**PROMPT**: Your copy should hold every record exactly and no images.

**DATA RECORDS**:
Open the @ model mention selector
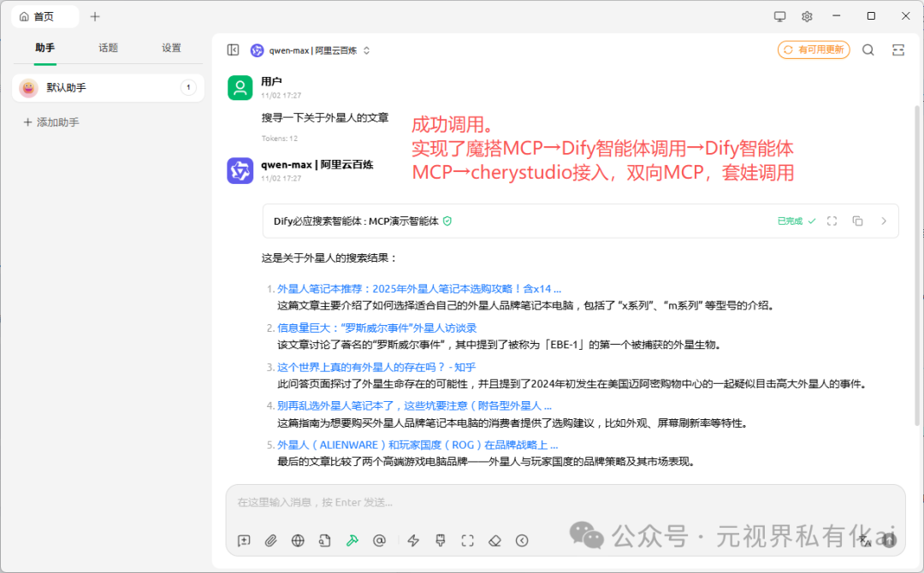 tap(379, 541)
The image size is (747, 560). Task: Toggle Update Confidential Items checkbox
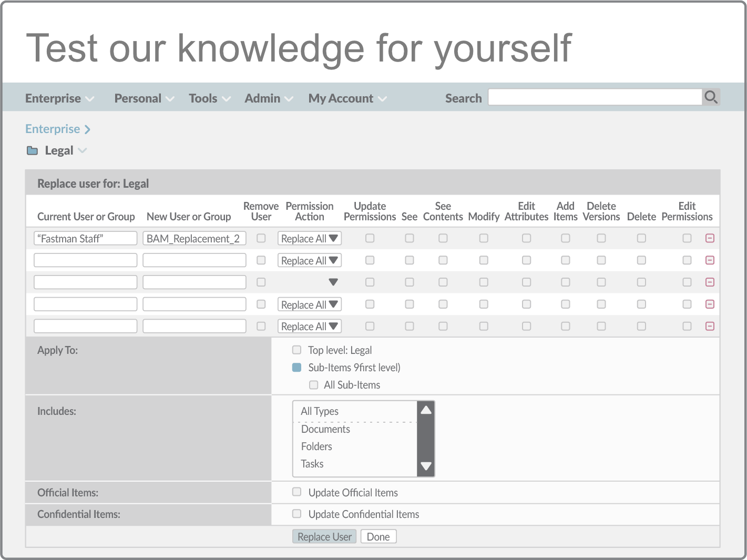(x=297, y=514)
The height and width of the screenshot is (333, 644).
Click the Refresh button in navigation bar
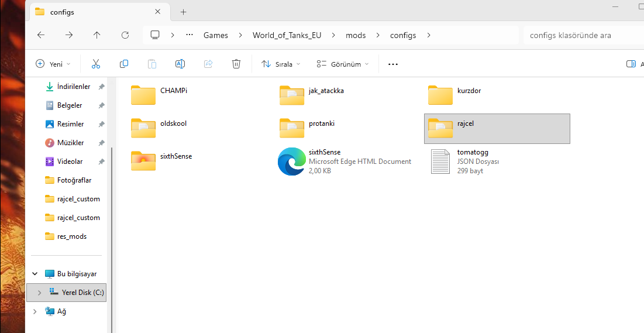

**EXERCISE SOLUTION**:
Open the @ model mention selector
 tap(379, 541)
The image size is (747, 560). Task: Toggle Update Confidential Items checkbox
(x=297, y=514)
The height and width of the screenshot is (333, 644).
Click the Refresh button in navigation bar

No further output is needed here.